→ What the task asks
Scan the listing for the word "height" and report every line that contains it.

·····

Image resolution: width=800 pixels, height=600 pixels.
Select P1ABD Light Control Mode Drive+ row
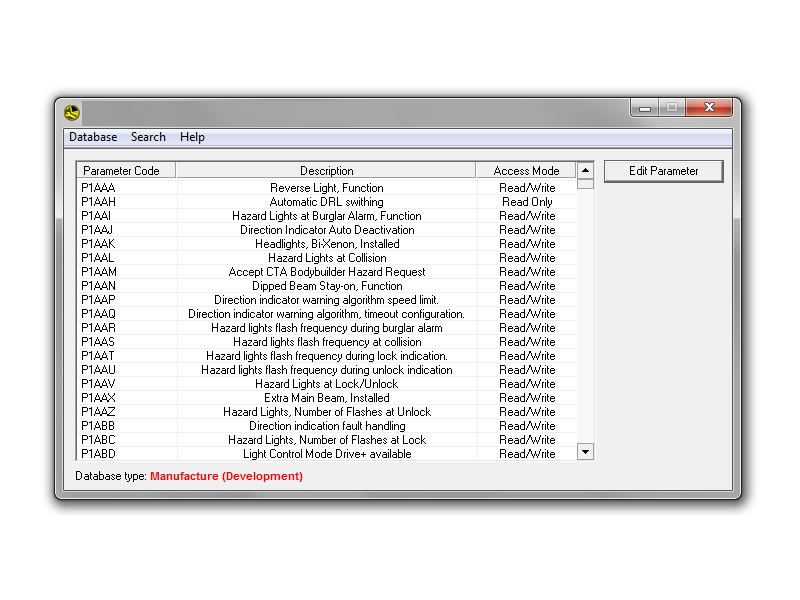coord(326,454)
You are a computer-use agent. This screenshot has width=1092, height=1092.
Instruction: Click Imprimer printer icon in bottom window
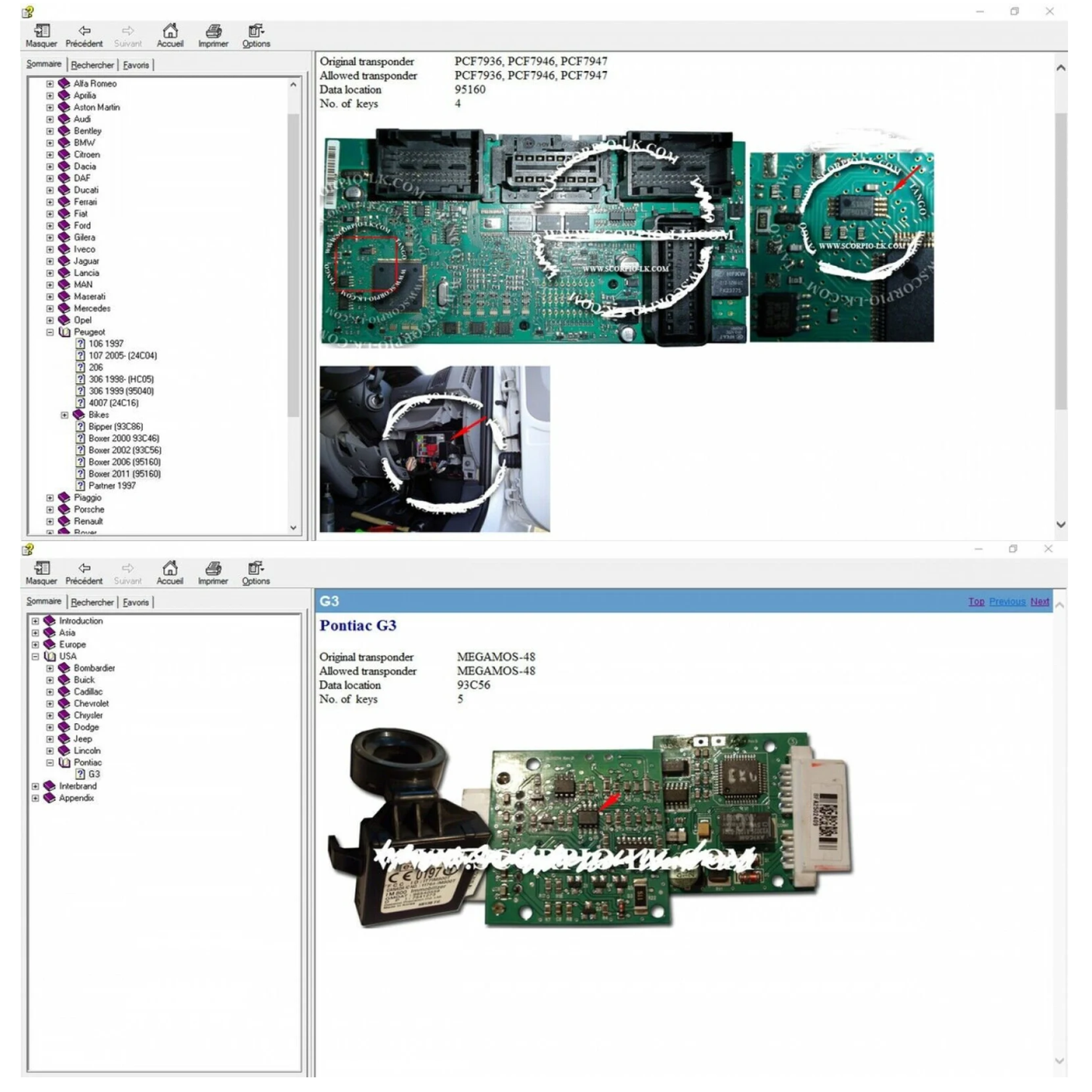click(x=213, y=568)
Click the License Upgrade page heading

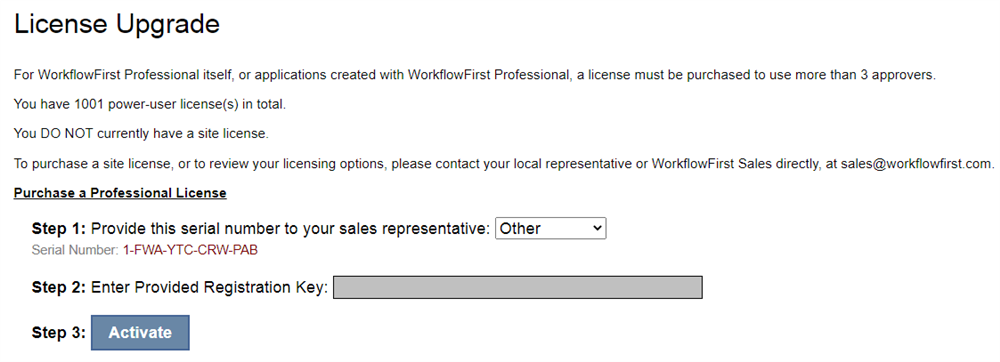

·····

→ Task solution
Image resolution: width=800 pixels, height=600 pixels.
You are a computer-use agent. This screenshot has width=1092, height=1092.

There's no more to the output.